** Task goal **
Please reproduce the lines from the one containing "You are a computer-use" through the end of the data below exactly as they stand, and omit all pictures.

Items listed in a dataset:
____________
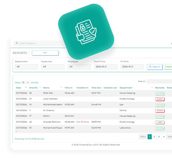
Task: Expand the Supervisor filter dropdown
Action: [53, 67]
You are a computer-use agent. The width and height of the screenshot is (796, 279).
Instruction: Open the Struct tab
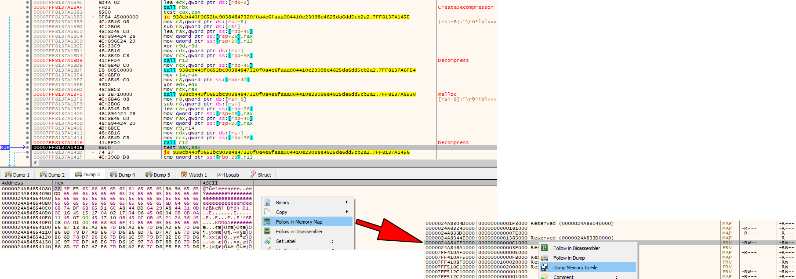[x=261, y=175]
____________
** Written reply **
You are a computer-use agent. The width and height of the screenshot is (796, 279).
Instruction: Open the Struct tab
[x=261, y=175]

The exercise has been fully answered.